# hilfe  lcd diplay



## Regen2000 (31. Oktober 2001)

hi

wo gibtsn gescheites lcd display un wie kann ich des dann an pc anschliesen un dann wie dann ansteuern!?!!?!?

mfg
regen


----------



## Alphator (31. Oktober 2001)

für was brauchst du das lcd display ???
um das display anzusteuern brauchste meines wissens nach ne schnittstellenkart un die is net so günstig.

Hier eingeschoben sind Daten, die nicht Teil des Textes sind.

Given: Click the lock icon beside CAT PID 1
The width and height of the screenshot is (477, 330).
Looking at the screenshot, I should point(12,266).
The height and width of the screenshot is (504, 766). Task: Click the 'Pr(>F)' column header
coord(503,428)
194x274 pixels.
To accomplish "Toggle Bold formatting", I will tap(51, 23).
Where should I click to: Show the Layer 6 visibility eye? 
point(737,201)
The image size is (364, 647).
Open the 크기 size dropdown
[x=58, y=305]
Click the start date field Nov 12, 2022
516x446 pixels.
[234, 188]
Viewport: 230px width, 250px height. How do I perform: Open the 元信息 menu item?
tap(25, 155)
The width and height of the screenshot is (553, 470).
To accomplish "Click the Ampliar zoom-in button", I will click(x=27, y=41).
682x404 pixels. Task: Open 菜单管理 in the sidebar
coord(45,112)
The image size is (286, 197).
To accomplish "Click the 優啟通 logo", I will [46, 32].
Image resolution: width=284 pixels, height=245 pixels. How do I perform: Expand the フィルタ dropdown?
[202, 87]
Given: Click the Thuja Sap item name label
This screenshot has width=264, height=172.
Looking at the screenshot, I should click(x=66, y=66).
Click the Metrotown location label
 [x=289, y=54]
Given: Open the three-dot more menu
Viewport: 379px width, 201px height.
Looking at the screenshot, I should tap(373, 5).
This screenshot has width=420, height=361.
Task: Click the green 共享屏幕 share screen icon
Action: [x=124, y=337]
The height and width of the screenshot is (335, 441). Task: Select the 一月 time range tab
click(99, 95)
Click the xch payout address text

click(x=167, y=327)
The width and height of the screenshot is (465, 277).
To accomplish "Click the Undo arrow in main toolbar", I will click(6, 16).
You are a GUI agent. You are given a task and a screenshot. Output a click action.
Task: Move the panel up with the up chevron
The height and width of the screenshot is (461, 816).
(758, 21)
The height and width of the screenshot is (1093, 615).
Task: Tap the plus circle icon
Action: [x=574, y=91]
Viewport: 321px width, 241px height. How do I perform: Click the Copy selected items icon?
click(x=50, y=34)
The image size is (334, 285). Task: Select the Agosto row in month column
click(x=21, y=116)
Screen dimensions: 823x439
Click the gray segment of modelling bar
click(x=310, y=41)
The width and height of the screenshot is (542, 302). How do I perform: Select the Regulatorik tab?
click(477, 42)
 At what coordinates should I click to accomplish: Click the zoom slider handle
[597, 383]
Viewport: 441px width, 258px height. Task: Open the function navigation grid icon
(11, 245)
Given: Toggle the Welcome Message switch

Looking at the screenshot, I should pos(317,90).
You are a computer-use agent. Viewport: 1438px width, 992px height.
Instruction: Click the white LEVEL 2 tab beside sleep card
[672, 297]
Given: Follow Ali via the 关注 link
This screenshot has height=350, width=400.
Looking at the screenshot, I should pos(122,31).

was hast du denn vor ? hab noch en einfaches display rumliegen, vielleicht kann ich dir helfen:|


----------



## Regen2000 (31. Oktober 2001)

also halt anschließen un dann da was drauf anzeigen was ich will bzw was ich hlat irgendwie bestimt vom pc aus

also nen text .

mfg
regen


----------



## Alphator (31. Oktober 2001)

mhh, da kann ich dir leider net weiterhelfen
es gibt displays mit eingebauten mic.proz. die kannst du an die seriale schnittstelle hängen programieren, un dann einfach laufen lassen, kosten aber en paar hundert mark (wenn ich alles noch richtig in erinnerung hab). bei uns auf der schule hatten wir mal en display, un ne schnittstellen karte ich weiß aber net mehr woher. ich mach mich ma kundig.

cu


----------



## Alphator (2. November 2001)

hab ma en bischen gestöbert...

also Segmentanzeigen gibt es je nach größe zwischen 1,80 und 27 DM das stück. Dot Matrix matten gibt es um die 5 DM und richtige LCD Module ( wie im Taschenrechner ) gibt es zwischen 18 und 200 DM.
Segmentanzeigen könntest du mit etwas programmierkenntnissen nem Lötkolben un nem serialen anschluss selber ansteuern. mit der dotmatrix !!könnte!! das au funzen. aber für die LCD Module brauchste ne schnittstelle un die kriegste zwischen 199 un 1110 DM ich glaub da lohnt es sich einfach für 300 DM ne fertige Laufleiste zu hohlen un die von hand zu programieren


vielleicht konnt ich dir helfen

cu

Alphator


----------